**WORK ORDER**. Set down every line of the data, unchanged and complete.

**SUPPLIED INFORMATION**.

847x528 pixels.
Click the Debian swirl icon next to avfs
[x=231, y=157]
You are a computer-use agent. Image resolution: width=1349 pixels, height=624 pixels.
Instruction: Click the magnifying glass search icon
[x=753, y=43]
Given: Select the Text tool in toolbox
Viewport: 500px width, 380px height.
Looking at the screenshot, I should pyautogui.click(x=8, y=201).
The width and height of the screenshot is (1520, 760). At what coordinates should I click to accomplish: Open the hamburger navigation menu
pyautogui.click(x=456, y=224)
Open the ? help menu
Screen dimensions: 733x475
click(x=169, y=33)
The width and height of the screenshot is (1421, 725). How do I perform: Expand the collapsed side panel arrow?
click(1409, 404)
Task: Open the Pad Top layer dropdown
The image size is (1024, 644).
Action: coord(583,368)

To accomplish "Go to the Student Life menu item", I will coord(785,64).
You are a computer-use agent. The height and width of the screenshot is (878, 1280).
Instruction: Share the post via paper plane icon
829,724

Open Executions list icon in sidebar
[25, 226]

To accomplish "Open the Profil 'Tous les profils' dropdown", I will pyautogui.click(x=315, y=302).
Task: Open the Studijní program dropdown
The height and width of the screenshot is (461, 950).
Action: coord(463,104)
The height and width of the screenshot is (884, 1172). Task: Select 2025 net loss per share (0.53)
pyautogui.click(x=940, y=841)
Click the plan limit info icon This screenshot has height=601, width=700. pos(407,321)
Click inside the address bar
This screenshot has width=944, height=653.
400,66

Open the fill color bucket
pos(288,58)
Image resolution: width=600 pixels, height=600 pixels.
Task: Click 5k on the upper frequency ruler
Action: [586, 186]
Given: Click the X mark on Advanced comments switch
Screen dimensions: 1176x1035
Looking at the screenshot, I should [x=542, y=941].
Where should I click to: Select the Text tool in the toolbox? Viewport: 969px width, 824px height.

**YOUR SOLUTION**.
847x528 pixels.
Click the Debian swirl icon next to avfs
[x=231, y=157]
You are a computer-use agent. Image resolution: width=1349 pixels, height=624 pixels.
Instruction: Click the magnifying glass search icon
[x=753, y=43]
Given: Select the Text tool in toolbox
Viewport: 500px width, 380px height.
Looking at the screenshot, I should pyautogui.click(x=8, y=201).
The width and height of the screenshot is (1520, 760). At what coordinates should I click to accomplish: Open the hamburger navigation menu
pyautogui.click(x=456, y=224)
Open the ? help menu
Screen dimensions: 733x475
click(x=169, y=33)
The width and height of the screenshot is (1421, 725). How do I perform: Expand the collapsed side panel arrow?
click(1409, 404)
Task: Open the Pad Top layer dropdown
The image size is (1024, 644).
Action: coord(583,368)

To accomplish "Go to the Student Life menu item", I will coord(785,64).
You are a computer-use agent. The height and width of the screenshot is (878, 1280).
Instruction: Share the post via paper plane icon
829,724

Open Executions list icon in sidebar
[25, 226]

To accomplish "Open the Profil 'Tous les profils' dropdown", I will pyautogui.click(x=315, y=302).
Task: Open the Studijní program dropdown
The height and width of the screenshot is (461, 950).
Action: coord(463,104)
The height and width of the screenshot is (884, 1172). Task: Select 2025 net loss per share (0.53)
pyautogui.click(x=940, y=841)
Click the plan limit info icon This screenshot has height=601, width=700. pos(407,321)
Click inside the address bar
This screenshot has width=944, height=653.
400,66

Open the fill color bucket
pos(288,58)
Image resolution: width=600 pixels, height=600 pixels.
Task: Click 5k on the upper frequency ruler
Action: [586, 186]
Given: Click the X mark on Advanced comments switch
Screen dimensions: 1176x1035
Looking at the screenshot, I should [x=542, y=941].
Where should I click to: Select the Text tool in the toolbox? Viewport: 969px width, 824px height.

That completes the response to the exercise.